Cue the Celine Dion torch song: hearts will go on, and thanks to leading edge technology, the Titanic itself will do so as well.
Calling into service a suite of submersible robots, high resolution cameras and acoustic imaging techniques, researchers this week launched their effort to raise the RMS Titanic from where it has been sitting on the floor of the Atlantic Ocean up to the surface for all to see — albeit in a virtual, digitized manner.
Reuters News reports that Expedition Titanic, an ambitious undertaking made possible through research and management conducted at Woods Hole Oceanographic Institute in Massachusetts, will offer the most complete and detailed portrait of the doomed vessel, providing a visual record of extensive parts of the ship that have never before been seen. The world’s largest passenger ship upon its 1912 completion, struck an iceberg and sank on its maiden voyage, resting since then at the bottom of the Atlantic 400 miles south of Newfoundland.
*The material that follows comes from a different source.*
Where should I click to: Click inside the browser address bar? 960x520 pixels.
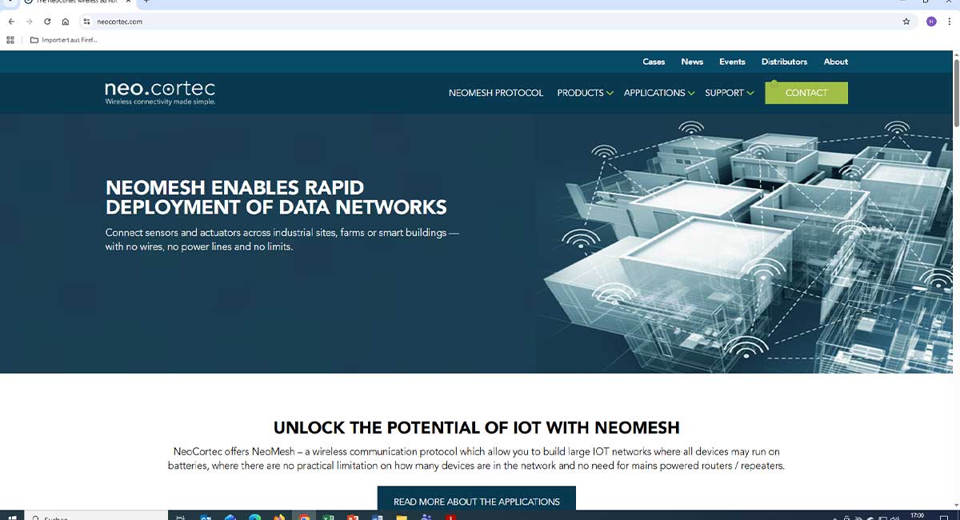pyautogui.click(x=240, y=22)
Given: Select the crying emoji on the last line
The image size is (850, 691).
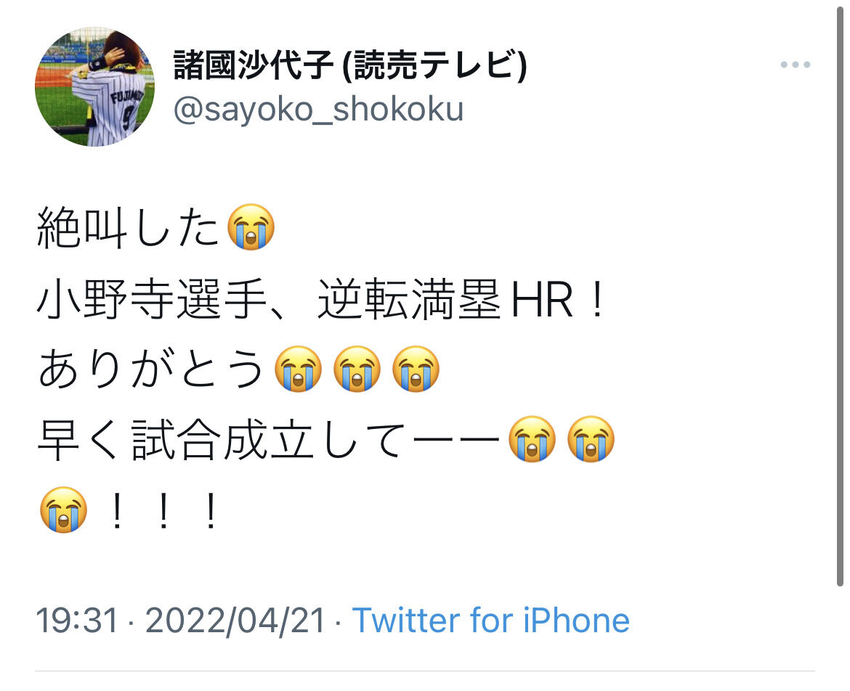Looking at the screenshot, I should click(x=63, y=510).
As quoted by Reuters, Project Co-leader and Woods Hole Researcher Dave Gallo explains the scope and significance of the project:
“About 40 percent we think — maybe 50 percent — of the Titanic site has never been looked at. Everything to this point has been pretty much exploration, or adventure,” Gallo says, adding that “we want to go into this area and understand where everything is and how it got there. It’s going to be like the CSI of the underwater world.”
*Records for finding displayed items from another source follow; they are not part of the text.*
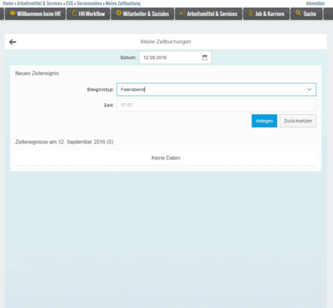
Task: Click the Job & Karriere icon
Action: (251, 13)
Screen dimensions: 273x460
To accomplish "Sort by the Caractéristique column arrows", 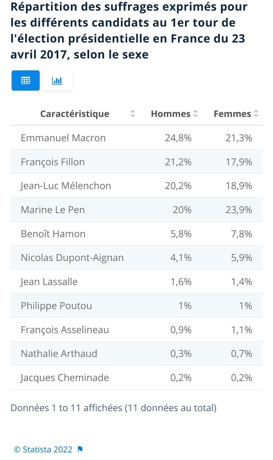I will tap(133, 113).
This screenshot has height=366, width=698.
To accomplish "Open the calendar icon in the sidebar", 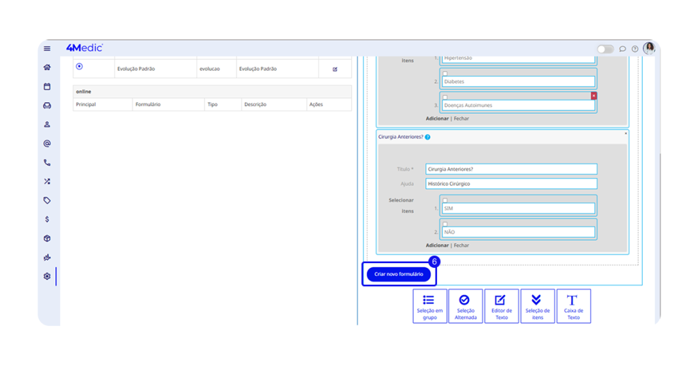I will coord(47,87).
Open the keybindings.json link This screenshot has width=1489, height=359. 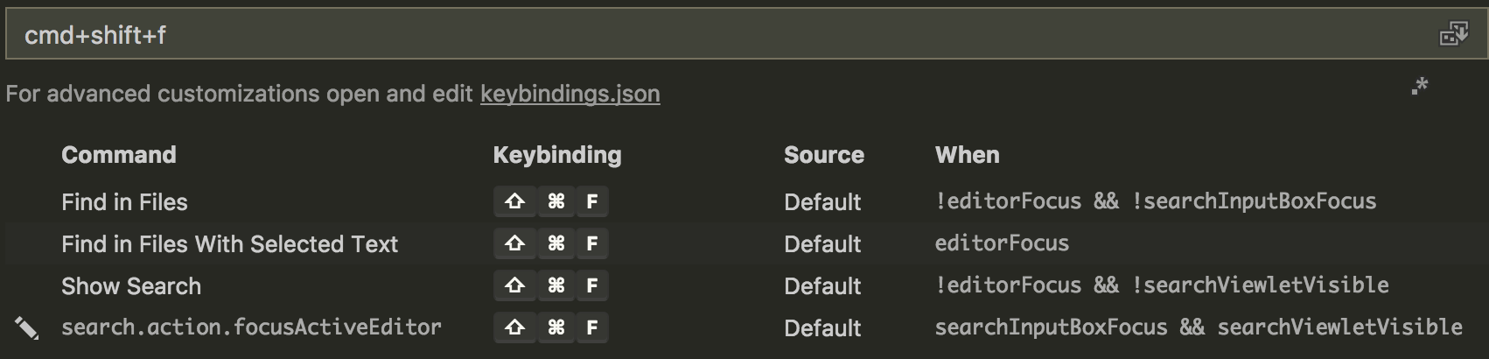click(570, 94)

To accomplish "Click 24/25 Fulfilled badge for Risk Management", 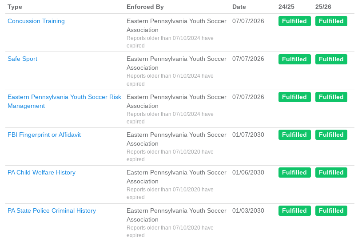I will [294, 97].
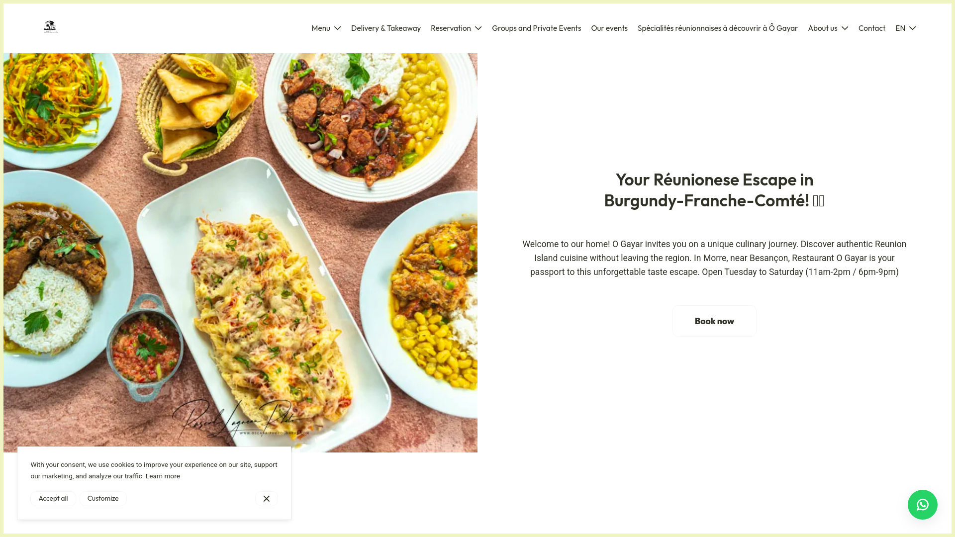Open Spécialités réunionnaises à découvrir link
The image size is (955, 537).
pyautogui.click(x=718, y=28)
It wasn’t until 1985 that a team from Woods Hole confirmed the location of the wreck, and their current efforts to comprehensively document what remains of the wreckage may be arriving just in time. As Reuters indicates, experts have determined that much of the ship’s internal structure has already collapsed and the entire deck may fall to decay and corrosion within 10 years.
The fragility of what remains of Titanic, combined with a widely-held view of the wreckage as a massive underwater grave, has rendered any notion of actually physically raising the ship both difficult and ill-advised. The construction of 3D imaging of the ship and its ocean bottom site, when completed, will be made available online for all to explore and enjoy.